Syngene has introduced introduced a far-red HI-LED lighting option for its new design of G:BOX Chemi and G:BOX mini multi-application gel and blot imaging systems. This quick-fit, environmentally friendly lighting enables fast workflow and precise detection of IR fluorescently labelled proteins on gels and blots.

With an excitation wavelength of 650-670nm, the far-red HI-LED light allows G:BOX Chemi and G:BOX mini systems to image sensitive near-IR protein dyes such as IR-Dye 680 and 700, and Alexa Fluor 680 and 700. The new LED light is also more intense than standard LEDs, which means that exposure times are shorter, making the G:BOX system into a high-speed imager.

The advantage of adding the new far red HI-LED light to G:BOX systems instead of purchasing dedicated IR detection technology, is that scientists still have the flexibility to image multiple different white and UV light applications. These include 1D/2D DNA and protein gels, as well as chemiluminescent and fluorescent multiplex Western blots and researchers can generate impressive publication- quality images using just one imaging system.

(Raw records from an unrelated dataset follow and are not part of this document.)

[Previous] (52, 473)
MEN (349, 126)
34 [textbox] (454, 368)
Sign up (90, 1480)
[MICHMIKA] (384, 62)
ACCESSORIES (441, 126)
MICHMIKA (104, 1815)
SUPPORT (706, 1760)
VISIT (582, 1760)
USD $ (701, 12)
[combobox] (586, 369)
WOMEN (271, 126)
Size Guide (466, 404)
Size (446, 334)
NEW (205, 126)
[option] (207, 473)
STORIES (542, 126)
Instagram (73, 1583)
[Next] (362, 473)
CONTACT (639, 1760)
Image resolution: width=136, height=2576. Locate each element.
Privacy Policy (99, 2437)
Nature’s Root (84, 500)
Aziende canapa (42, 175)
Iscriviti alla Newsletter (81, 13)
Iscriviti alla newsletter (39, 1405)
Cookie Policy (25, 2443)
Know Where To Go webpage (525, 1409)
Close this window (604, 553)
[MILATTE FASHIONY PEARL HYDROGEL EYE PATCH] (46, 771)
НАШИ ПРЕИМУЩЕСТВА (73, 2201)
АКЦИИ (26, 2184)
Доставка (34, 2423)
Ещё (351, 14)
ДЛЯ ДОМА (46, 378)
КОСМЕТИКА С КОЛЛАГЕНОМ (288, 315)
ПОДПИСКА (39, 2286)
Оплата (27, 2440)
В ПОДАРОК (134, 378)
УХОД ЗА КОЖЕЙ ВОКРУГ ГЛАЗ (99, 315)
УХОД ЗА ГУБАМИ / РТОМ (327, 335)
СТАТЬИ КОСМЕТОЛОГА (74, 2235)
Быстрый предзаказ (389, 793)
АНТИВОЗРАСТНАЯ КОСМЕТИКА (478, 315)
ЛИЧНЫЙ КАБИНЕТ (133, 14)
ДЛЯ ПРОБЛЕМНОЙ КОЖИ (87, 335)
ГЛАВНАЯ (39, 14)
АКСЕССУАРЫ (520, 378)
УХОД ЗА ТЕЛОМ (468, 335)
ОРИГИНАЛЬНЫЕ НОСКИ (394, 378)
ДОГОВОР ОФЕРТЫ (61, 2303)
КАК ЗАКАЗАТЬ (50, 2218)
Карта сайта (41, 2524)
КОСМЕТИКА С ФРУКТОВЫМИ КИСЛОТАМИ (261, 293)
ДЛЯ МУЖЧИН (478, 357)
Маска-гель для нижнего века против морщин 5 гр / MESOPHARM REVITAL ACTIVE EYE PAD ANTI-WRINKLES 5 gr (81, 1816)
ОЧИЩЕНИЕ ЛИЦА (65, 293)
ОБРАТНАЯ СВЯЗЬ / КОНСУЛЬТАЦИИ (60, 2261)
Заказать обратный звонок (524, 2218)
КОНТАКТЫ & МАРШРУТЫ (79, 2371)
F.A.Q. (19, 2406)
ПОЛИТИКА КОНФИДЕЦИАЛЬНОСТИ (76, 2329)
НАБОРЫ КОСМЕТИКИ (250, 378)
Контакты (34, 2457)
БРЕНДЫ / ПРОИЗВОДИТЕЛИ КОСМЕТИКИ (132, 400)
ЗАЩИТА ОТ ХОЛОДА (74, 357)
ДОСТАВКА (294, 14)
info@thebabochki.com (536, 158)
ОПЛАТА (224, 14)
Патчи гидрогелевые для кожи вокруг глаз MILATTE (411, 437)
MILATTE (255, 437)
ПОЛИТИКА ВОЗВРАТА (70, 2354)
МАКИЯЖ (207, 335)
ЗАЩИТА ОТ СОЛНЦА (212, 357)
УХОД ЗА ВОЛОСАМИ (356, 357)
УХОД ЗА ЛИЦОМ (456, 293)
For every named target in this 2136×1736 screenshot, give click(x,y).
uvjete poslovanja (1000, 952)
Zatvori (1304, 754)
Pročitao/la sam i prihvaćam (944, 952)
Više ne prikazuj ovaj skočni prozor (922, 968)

The eco-friendly, far red HI-LED lighting (up to 100,000 hours’ service life) is easy to fit and is automatically controlled via intuitive, icon-driven GeneSys software. This new near-IR lighting combined with the G:BOX system’s real-optical imaging power, provides unrivalled resolution and sensitivity comparable to most laser- based systems, allowing accurate detection (femtogram levels) of low-abundance proteins.
        
“Long exposure times using CCD imagers and not being able to justify buying laser-based technology means many scientists don’t use sensitive IR dyes, even though they would like to”, explains Dr Martin Biggs, Sales Manager at Syngene. “Our new far red HI-LED lighting is the ideal solution as it enables G:BOX Chemi or mini system users to work across a wider range of applications and detect low-abundance proteins without having to make major equipment purchases or learn new protocols.”